Recorded data:
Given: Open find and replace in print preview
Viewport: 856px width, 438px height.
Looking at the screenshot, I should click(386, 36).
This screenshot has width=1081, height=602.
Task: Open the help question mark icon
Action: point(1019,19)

Your assignment:
All of the records above should be repeated exactly.

Reply to the exercise:
Given: Open find and replace in print preview
Viewport: 856px width, 438px height.
Looking at the screenshot, I should click(386, 36).
This screenshot has width=1081, height=602.
Task: Open the help question mark icon
Action: point(1019,19)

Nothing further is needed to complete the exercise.